Features used: zipcode, lot-len, lot-width, lot-area, house-area, garden-size, balcony, x-coor, y-coor, buildyear, bathrooms, taxvalue, energy-eff, monument, house_age (engineered), lot_utilization (engineered)
Target variable: retailvalue (market price)
4 of the 5 algorithms are compared (Naive Bayes cannot do regression).
| Model | R² | RMSE | MAE | CV R² |
|---|---|---|---|---|
| Linear Regression | 0.9891 | 23,019 | 18,089 | 0.9794 |
| Random Forest | 0.9382 | 54,945 | 41,808 | 0.9167 |
| Decision Tree | 0.8447 | 87,094 | 69,900 | 0.8859 |
| KNN | 0.7861 | 102,192 | 76,350 | 0.6985 |
Winner: Linear Regression with R² = 0.9891 (explains 98.9% of price variance) and the lowest error (RMSE = 23,019).
All 5 algorithms are compared head-to-head.

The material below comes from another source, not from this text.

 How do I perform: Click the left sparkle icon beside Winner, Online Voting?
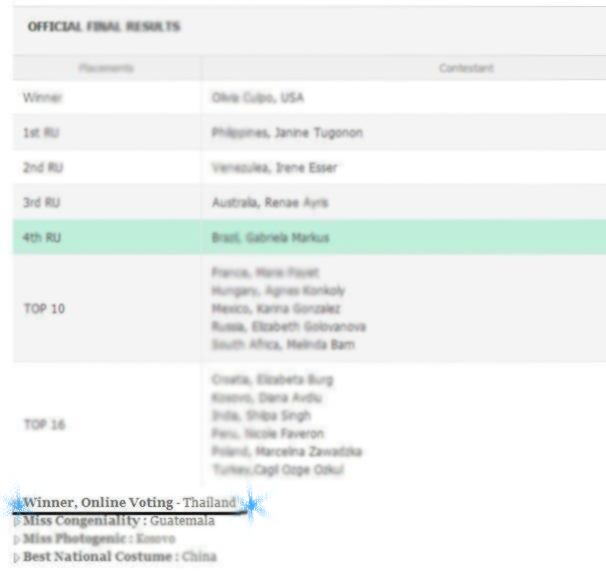[x=15, y=502]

The target is created by binning retailvalue into 3 equal-frequency categories.
| Model | Accuracy | F1 Score | Precision | Recall | CV Accuracy |
|---|---|---|---|---|---|
| Random Forest | 0.9500 | 0.9500 | 0.9571 | 0.9500 | 0.8500 |
| Decision Tree | 0.9500 | 0.9500 | 0.9571 | 0.9500 | 0.8125 |
| Linear (Logistic) | 0.9500 | 0.9494 | 0.9563 | 0.9500 | 0.7875 |
| Naive Bayes | 0.9000 | 0.8962 | 0.9222 | 0.9000 | 0.8000 |
| KNN | 0.8000 | 0.7955 | 0.8438 | 0.8000 | 0.6125 |
Winner: Random Forest — Decision Tree and Logistic Regression tied at 0.95 accuracy, but Random Forest has the highest cross-validation accuracy (0.8500), proving it generalizes best.

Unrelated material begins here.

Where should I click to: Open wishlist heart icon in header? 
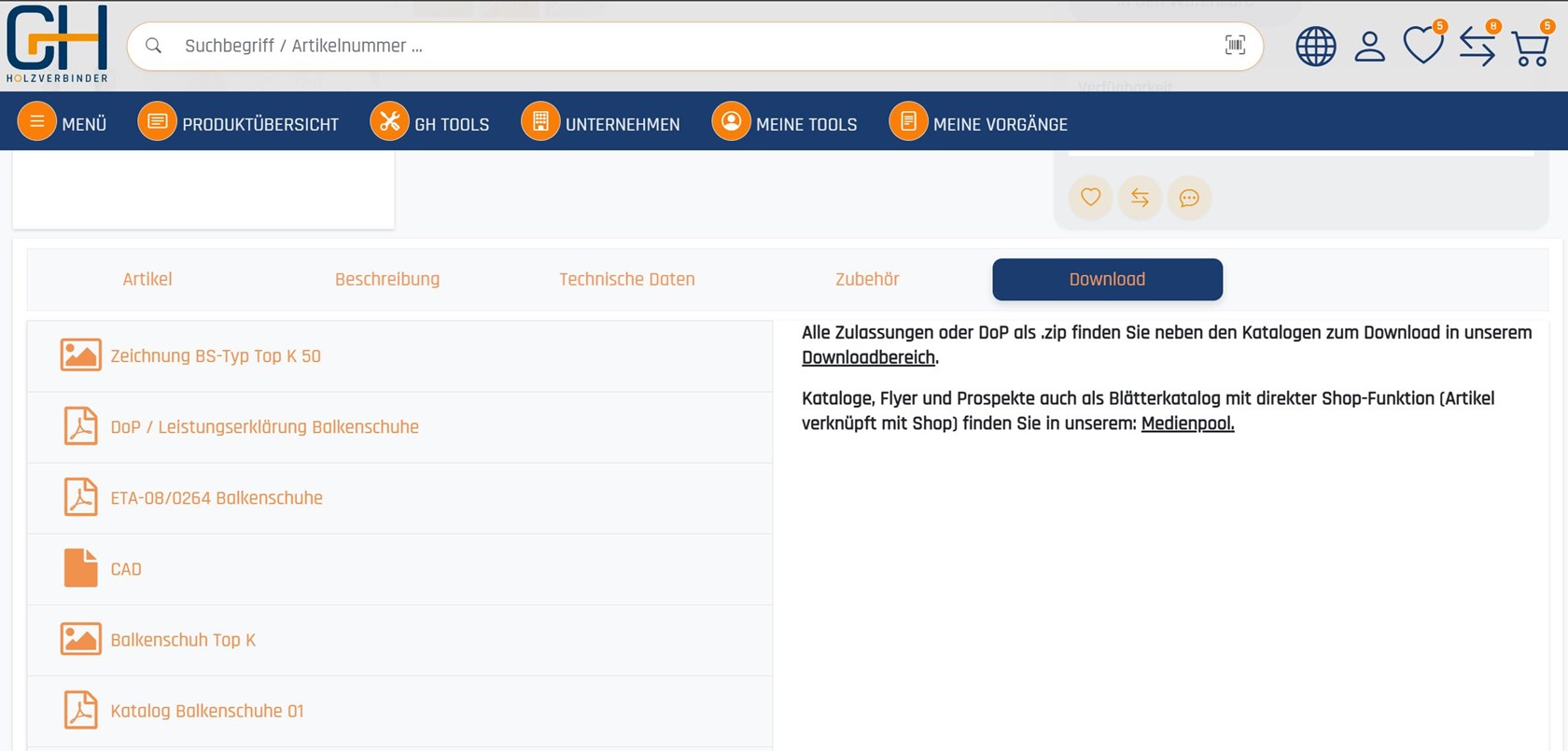point(1422,46)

| Task | Best Algorithm | Key Metric |
|---|---|---|
| Regression (exact price) | Linear Regression | R² = 0.9891 |
| Classification (Low/Medium/High) | Random Forest | Accuracy = 0.95, CV = 0.85 |
| Worst performer (both tasks) | KNN | Lowest R² and lowest accuracy |
Why Linear Regression wins for regression: The relationship between features and price is largely linear in this dataset. The strong correlation with taxvalue gives Linear Regression a near-perfect fit. More complex models (Decision Tree, KNN) actually overfit or underfit, producing worse results.

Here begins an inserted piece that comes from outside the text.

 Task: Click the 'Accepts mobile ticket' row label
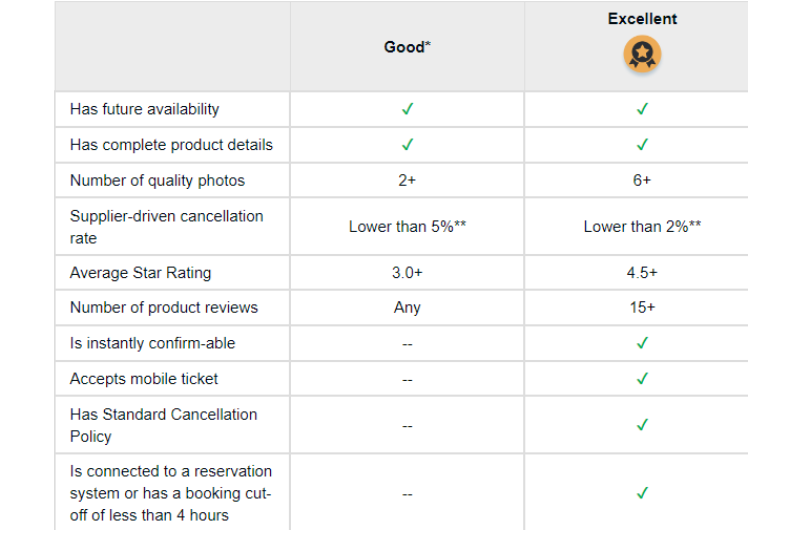click(x=144, y=379)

Why Random Forest wins for classification: While three models tied at 95% test accuracy, Random Forest's cross-validation score (0.85) is the highest, meaning it is the most consistent and generalizable across different data splits.
Why KNN performs worst: With only 100 samples and 16 features, KNN struggles with the curse of dimensionality — there aren't enough neighbors to make reliable predictions in such a high-dimensional space.
All visualizations are saved to the output_plots/ folder:
| File | Description |
|---|---|
01_regression_actual_vs_predicted.png |
Scatter plots showing predicted vs actual prices for all 4 regression models |
02_regression_r2_rmse.png |
Bar chart comparing R² and RMSE across regression models |
03_regression_cv_boxplot.png |
10-fold cross-validation boxplot for regression models |
04_classification_confusion_matrices.png |
Confusion matrices for all 5 classifiers |
05_classification_accuracy_f1.png |
Accuracy and F1 score bar comparison |
06_classification_cv_accuracy.png |
Cross-validation accuracy with error bars |
07_classification_cv_boxplot.png |
10-fold cross-validation boxplot for classifiers |
08_classification_precision_recall_f1.png |
Precision, Recall, and F1 grouped bar chart |
09_grand_comparison_dashboard.png |
4-panel dashboard comparing all models |
10_winner_summary.png |
Final results summary image |
# Activate virtual environment
source venv/bin/activate
# Run the analysis
python housing_price_prediction.pyDatascienceproject/
├── README.md # This file
├── housing_price_prediction.py # Main analysis script
├── utrechthousingsmall.csv # Housing dataset (100 rows)
├── requirements.txt # Python dependencies
├── output_plots/ # Generated visualizations (10 plots)
└── venv/ # Virtual environment
- pandas, numpy, scikit-learn, matplotlib, seaborn, scipy
Install with: pip install -r requirements.txt